What is the future of online media from your perspective?

The future of media is a mystery inside of an enigma. We don’t know how online journalism works and we are inventing while we are working. We know what we have to do to get readers, to be as accurate as possible and to make quality news. When something important happens people go to good news media because they are going to find good quality news and they are dealing with journalists who know their jobs.

We have to fight for [the future of] our profession. The same thing happened in the 19th century with the invention of the telegraph, because the new technological invention made news go quickly. We survived that invention and I’m sure we’ll survive the internet.

Since the New York Times announced it would introduce a pay wall system in 2011, there has been a lot of international speculation about how to generate newspaper revenue. Will El País.com follow the New York Times lead?

In Spain, we say “no puedes poner las puertas al campo [you cannot put doors on the countryside]”; I don’t know if the solution is for people pay for online content.  El País is not currently a pay newspaper but El Mundo, our competitor, has a pay system. It’s something everyone is thinking about, but if there is enough advertisement people won’t have to pay.
The printed version of El País sells around 400,000 copies per day. How does the number of hits on El País.com compare?

The online section of the newspaper is growing. We have to ask if we can do journalism online as well as in print. I think the answer is ‘yes’ because online you can have video, links and the news changes.

You are credited with making significant changes to Babelia, the cultural supplement of El País. How did you make it more appealing to your readership?

We changed the byline and design of Babelia completely and we made it into a cultural supplement with more photographs and graphics. We also used the internet and launched a blog in February 2010.

When you edited Babelia you must have developed a deep knowledge of Spanish literature. What books and authors have influenced your life?

You cannot work as a journalist without reading a lot because your craft is your language. Reading and seeing movies has always been an important part of my life: from War and Peace, where Tolstoy writes an incredible description of how the French troops leave Russia to Manu Leguineche, who is a big Spanish news reporter. His book, The Shortest Way, which is a story of his world tour by car in the 60s, impressed me a lot and I know has made a lot of people want to be journalists.

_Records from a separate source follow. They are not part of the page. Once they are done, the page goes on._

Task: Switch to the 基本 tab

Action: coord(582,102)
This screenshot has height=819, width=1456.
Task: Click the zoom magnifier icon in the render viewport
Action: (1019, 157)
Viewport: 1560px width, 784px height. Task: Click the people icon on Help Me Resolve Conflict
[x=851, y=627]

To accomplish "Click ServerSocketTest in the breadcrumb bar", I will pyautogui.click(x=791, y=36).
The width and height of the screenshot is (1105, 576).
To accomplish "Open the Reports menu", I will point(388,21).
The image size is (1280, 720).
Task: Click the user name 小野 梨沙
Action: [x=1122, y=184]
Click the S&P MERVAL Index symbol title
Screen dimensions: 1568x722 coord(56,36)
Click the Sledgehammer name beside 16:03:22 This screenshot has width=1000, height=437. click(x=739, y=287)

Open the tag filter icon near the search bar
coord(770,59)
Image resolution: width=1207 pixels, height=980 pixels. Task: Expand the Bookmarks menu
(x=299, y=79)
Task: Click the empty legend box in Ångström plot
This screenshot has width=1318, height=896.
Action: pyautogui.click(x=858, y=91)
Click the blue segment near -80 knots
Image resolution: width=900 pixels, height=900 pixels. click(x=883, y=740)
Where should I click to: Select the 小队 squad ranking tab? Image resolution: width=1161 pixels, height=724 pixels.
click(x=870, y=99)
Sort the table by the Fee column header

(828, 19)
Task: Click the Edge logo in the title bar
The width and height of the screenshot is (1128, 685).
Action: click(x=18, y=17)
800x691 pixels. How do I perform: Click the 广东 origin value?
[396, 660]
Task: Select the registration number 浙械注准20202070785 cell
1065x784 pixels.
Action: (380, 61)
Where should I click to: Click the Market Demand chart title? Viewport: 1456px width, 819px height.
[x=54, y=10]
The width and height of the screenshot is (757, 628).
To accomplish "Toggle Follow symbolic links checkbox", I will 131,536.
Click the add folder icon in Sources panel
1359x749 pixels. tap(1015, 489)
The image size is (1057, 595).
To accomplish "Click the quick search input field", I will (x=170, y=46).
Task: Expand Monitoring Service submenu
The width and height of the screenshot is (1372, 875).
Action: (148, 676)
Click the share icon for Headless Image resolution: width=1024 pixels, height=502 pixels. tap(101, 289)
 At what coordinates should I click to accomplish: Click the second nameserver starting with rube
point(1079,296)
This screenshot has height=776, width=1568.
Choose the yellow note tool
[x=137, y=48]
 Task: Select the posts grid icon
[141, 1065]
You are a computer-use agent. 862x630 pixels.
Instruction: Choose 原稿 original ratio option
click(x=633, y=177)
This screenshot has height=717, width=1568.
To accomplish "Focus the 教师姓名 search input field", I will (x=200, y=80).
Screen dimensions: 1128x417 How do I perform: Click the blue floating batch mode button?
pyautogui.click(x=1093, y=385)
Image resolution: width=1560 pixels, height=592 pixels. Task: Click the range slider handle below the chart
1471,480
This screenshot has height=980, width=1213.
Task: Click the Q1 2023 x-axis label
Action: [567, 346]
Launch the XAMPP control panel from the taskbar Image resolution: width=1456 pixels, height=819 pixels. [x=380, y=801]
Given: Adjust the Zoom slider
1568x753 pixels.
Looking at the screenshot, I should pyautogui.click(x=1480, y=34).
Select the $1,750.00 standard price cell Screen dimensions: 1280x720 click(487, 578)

Who are your professional mentors?

Journalism is a craft and it passes from one generation to another. My father was a journalist and I also know Manu Leguineche who invented international journalism in Spain. I have learnt a lot from the ancestors and I hope people in the future can learn from me.

You have spoken about the role of the media in influencing social and political discourse. What role has El País played in public discourse in Spain?

The media is not only a thing that runs news everyday but a sophisticated cultural artifact. In 1981 when there was a coup d’etat in Spain, the editors and journalists of El País didn’t hesitate and they put a newspaper on the street which said “El País por la Democracia [El País for Democracy]”. It is still one of the symbols of the failure of the coup d’etat. So El País is part of the last thirty years of Spain’s history.

Finally, why do you think narratives are so important for people to make sense of their world?

People like stories. We don’t know who Shakespeare was, where he lived, what he did, but we know each and every one of his stories. In a book by Mario Calabrese, he talks about how the New York Times made profiles of all the victims of September 11. It’s an example of good journalism for me because we don’t want to think of victims of terrorist attacks as being anonymous. You remember how people were in life by the stories of their lives. When you mix an ethical objective with professional journalism, you arrive at what is life.